2016 yılında yayımlanan “Son Veda” albümü ise sanatçının duygularını en derinden yansıttığı çalışmalardan biridir. Albümdeki eserler arasında, İsmail Bingöl’ün yakın dostu olan ve Erzurum’un yetiştirdiği büyük sanatçılardan İbrahim Erkal’a ait parçalar da yer alır. Bingöl, her sahnesinde mutlaka birkaç İbrahim Erkal eserine yer vererek, dinleyicilerini zaman yolculuğuna çıkarır. Onun bu eşsiz yorumu, dinleyenlere Erkal’ın eserlerini aslına en yakın haliyle ulaştırırken, derin bir hüzün ve nostalji de yaşatır. Bu eserler, iki dostun sanat yoluyla ölümsüzleşen bağını adeta hissettirir.
Sanatın Ötesinde Bir İnsanlık
İsmail Bingöl sadece bir sanatçı değildir; o aynı zamanda Erzurum’un gönüllü bir elçisidir.
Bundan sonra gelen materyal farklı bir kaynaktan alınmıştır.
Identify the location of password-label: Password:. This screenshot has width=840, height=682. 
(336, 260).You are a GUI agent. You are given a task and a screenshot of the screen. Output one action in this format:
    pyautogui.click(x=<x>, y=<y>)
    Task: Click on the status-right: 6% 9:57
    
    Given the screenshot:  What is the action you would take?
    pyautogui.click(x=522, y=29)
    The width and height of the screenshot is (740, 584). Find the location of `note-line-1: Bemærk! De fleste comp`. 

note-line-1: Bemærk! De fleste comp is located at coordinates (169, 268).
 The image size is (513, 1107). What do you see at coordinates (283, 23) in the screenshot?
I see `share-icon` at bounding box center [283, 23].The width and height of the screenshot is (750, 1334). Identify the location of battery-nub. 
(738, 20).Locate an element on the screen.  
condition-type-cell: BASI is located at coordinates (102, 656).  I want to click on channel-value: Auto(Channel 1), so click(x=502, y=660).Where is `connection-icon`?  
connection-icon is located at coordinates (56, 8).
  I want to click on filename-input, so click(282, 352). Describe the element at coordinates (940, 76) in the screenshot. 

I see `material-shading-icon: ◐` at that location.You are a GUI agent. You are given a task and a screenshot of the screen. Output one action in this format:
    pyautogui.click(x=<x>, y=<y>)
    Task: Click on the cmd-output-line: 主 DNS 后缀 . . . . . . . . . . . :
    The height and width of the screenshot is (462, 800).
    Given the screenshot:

Her programda Erzurum’un kültürel mirasını temsil eden bir duruş sergiler. Erzurumspor’un ateşli bir taraftarı olarak sahadaki mücadeleyi, sahnedeki performansına taşır. İyi bir memleket sevdalısıdır; her fırsatta Erzurum’u anlatır, yaşatır. Ancak Bingöl’ün insanlara olan sevgisi yalnızca müziğiyle sınırlı değildir. O, bir hayırsever olarak da toplumda iz bırakmış, yardım eli uzattığı her insanın gönlünde taht kurmuştur.
Sanatçılığının yanında iş dünyasında da aktif olan Bingöl, Erzurum kültürünü sanatla olduğu kadar, yemekle de yaşatmayı ihmal etmemiştir. Sultangazi’de açtığı cağ kebap salonu, sadece Erzurum mutfağını tanıtan bir mekan değil, aynı zamanda dostları ve sevenleri için bir buluşma noktasıdır. Burada, kültür bir lezzet sofrasında yeniden doğar; Erzurum’un rayihası, etin ateşle buluştuğu anda yeniden hissedilir.
Kültürün Taşıyıcısı Bir Sanatçı
İsmail Bingöl, bir dönemin değil, bir kültürün sanatçısıdır. Türk halk müziğine getirdiği özgün yorumlarla, Erzurum’un türkülerini aslına sadık kalarak seslendiren nadir sanatçılardandır. Onun sesi, Erzurum’un karlı zirvelerinden yankılanan bir rüzgar, tarihi hatıraları dile getiren bir hafızadır. İbrahim Erkal’a duyduğu vefa ve dostluk, onun sahnesinin vazgeçilmez bir parçasıdır. Her dinleyişte, dinleyenleri Erkal’ın zarif müzik dünyasında bir yolculuğa çıkarır.
Bugün bir İsmail Bingöl konserine gittiğinizde, sadece bir sanatçı dinlemezsiniz. Onun dilinden dökülen nağmeler Erzurum’un, Anadolu’nun ruhunu yansıtır. Ve Bingöl, her şarkısıyla bir hikaye anlatır; kimi zaman bir ayrılığı, kimi zaman bir özlemi, kimi zaman ise bir memleket sevdasını. Bu hikayeler, dinleyenin yüreğine dokunan, onu geçmişle buluşturan hatıralardır.
Bir Ses, Bir Ruh, Bir Mirasa
Sanat sadece bir sesin yankısı değildir; o aynı zamanda bir ruhtur, bir mirastır. İsmail Bingöl’ün müziği, Erzurum’un ve Anadolu’nun ruhunu taşır. Ve bu ruh, onun ellerinde bir sanat eserine dönüşerek geleceğe aktarılır. O, sadece bir sanatçı değil, bir kültür taşıyıcısıdır. Erzurum’un bağrından kopup gelen bu eşsiz ses, nice yıllar boyunca yankılanmaya, insanları duygulandırmaya devam edecek.
İsmail Bingöl’ün adını anarken, yalnızca bir sanatçıyı değil, Erzurum’un bir parçasını da yad ediyoruz. Çünkü onun müziği, Erzurum’un sessiz bir yankısı, Anadolu’nun asırlık türküsüdür.